Les États membres ont déjà cédé une partie de leur souveraineté à l’UE, la suprématie du droit européen sur le droit national le montre. L’UE prend beaucoup d’initiatives pour mieux coordonner les efforts de défense des États membres, mais les spécifications techniques nationales sont différentes. Elles nuisent à notre efficacité militaire et à l’industrie de défense. Il faut encourager les procédures communes, les normes communes. Un même véhicule de combat pour l’infanterie produit dans plusieurs pays, voilà l’avenir. La guerre en Ukraine nous montre l’ampleur du besoin en approvisionnements militaire. Tous les industriels auront du travail.

L’abandon d’une partie supplémentaire de la souveraineté par les États membres de l’UE serait bénéfique à long terme. Renforcer le pilier européen de l’OTAN permettra à l’UE de parler le langage de la puissance, pour mieux défendre nos intérêts. L’UE doit encore progresser pour être un partenaire stratégique fiable au sein de l’Alliance, car nos capacités militaires sont très inférieures à celles des États-Unis d’Amérique. C’est pourquoi l’OTAN est le chef de file et non l’UE. Celle-ci a besoin de développer une culture de défense européenne. Les États membres ont des perceptions différentes des menaces.

L’UE et ses États membres prennent mieux que par le passé le facteur militaire en considération, bien que les États membres aient des perceptions différentes, ce qui nécessite la recherche permanente de consensus. Les États membres contribuent à l’effort commun en fonction de leurs moyens, mais aussi de leur situation particulière. Si Poutine connaissait un succès en Ukraine, le rôle de l’Europe centrale et orientale deviendrait crucial. Ceci n’empêche pas que l’Europe doit continuer à soutenir ses partenaires en Afrique, pour combattre le terrorisme et pour contenir l’influence de certaines milices privées.
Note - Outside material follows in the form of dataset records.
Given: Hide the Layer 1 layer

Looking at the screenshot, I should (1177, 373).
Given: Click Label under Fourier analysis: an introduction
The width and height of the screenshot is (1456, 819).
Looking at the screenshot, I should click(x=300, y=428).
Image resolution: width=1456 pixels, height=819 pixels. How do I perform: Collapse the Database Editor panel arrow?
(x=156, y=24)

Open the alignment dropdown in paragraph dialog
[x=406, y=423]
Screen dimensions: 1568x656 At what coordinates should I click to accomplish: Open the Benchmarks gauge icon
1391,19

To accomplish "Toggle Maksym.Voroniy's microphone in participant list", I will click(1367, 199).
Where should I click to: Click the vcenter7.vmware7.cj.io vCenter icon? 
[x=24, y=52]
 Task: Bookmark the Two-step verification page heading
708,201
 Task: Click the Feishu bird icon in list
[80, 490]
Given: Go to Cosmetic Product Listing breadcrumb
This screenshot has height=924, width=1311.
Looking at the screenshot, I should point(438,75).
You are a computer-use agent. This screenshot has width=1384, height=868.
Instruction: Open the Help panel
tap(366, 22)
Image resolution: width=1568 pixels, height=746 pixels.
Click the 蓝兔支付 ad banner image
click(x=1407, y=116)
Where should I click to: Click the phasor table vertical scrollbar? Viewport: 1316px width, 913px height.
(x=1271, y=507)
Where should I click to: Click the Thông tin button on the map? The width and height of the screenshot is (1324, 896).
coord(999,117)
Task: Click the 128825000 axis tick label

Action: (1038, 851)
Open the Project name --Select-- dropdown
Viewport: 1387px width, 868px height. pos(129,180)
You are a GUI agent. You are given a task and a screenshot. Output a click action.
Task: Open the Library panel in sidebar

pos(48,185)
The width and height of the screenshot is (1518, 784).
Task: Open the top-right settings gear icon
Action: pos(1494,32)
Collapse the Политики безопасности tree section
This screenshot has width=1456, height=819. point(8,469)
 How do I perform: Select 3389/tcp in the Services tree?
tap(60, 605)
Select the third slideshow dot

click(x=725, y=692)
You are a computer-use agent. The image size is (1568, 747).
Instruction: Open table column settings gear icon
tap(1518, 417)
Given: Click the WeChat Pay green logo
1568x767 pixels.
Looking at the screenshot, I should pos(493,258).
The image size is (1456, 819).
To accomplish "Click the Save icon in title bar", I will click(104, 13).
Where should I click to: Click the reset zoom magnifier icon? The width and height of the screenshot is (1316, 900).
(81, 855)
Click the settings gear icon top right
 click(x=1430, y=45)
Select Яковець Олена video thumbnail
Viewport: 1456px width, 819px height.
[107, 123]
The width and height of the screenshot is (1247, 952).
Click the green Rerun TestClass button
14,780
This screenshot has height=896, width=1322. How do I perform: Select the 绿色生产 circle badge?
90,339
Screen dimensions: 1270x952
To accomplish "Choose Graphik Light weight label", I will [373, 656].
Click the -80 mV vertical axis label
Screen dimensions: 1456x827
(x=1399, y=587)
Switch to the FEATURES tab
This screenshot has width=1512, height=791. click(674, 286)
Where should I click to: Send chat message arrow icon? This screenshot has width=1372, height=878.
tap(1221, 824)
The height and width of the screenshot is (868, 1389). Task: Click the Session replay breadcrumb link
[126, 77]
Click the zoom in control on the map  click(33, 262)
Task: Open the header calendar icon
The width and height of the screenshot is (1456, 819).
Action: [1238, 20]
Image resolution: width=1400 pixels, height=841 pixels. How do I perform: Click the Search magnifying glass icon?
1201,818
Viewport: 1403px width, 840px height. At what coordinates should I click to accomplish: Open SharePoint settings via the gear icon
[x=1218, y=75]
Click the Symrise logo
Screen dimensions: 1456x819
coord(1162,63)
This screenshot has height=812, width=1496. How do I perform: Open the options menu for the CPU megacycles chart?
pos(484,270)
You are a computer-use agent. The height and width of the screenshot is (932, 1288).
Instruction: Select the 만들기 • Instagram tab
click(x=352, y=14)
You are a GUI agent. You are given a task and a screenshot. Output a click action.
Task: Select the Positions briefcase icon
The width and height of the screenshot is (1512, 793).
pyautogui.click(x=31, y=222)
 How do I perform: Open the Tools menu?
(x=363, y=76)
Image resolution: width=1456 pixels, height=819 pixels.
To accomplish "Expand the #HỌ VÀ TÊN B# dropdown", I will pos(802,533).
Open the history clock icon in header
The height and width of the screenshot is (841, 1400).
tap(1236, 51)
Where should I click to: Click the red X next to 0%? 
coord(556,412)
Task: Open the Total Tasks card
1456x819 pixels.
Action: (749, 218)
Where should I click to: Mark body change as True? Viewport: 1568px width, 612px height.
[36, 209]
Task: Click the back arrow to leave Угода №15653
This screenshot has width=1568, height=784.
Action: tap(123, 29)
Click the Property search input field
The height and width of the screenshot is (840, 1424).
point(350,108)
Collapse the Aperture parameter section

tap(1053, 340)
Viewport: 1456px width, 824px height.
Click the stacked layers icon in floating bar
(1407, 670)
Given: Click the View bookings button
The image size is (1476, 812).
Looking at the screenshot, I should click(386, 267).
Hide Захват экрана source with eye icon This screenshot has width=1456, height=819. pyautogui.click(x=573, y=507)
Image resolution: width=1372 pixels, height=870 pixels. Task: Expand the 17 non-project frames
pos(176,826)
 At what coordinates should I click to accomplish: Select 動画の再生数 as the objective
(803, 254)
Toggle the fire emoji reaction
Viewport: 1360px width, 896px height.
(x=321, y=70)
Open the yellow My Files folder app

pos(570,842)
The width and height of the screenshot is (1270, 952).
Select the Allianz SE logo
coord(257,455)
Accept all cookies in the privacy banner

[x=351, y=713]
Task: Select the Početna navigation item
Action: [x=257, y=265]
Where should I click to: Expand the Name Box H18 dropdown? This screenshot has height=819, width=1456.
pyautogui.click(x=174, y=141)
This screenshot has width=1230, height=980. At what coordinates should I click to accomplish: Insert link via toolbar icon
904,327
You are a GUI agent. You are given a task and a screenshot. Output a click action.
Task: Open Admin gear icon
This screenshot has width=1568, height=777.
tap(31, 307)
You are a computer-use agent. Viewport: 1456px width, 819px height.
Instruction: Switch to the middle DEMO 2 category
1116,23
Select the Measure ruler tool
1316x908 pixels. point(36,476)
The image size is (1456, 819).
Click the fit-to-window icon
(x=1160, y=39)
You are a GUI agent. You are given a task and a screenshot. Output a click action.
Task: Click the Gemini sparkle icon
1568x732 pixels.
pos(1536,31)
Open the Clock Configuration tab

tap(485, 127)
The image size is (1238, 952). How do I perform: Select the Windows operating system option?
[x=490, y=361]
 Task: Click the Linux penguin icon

Le chantage russe aux armes nucléaires fait partie de la guerre hybride et de la désinformation. L’UE doit encore améliorer sa communication à cet égard. Ce chantage n’est que de la rhétorique agressive. La guerre de haute intensité en Ukraine a montré le besoin de repenser notre défense et a suscité la motivation nécessaire pour effectuer cet effort. Mettons cette opportunité à profit en tenant compte du fait que la défense reste une compétence des États membres. Si l’UE change de cadre institutionnel, les choses seront différentes.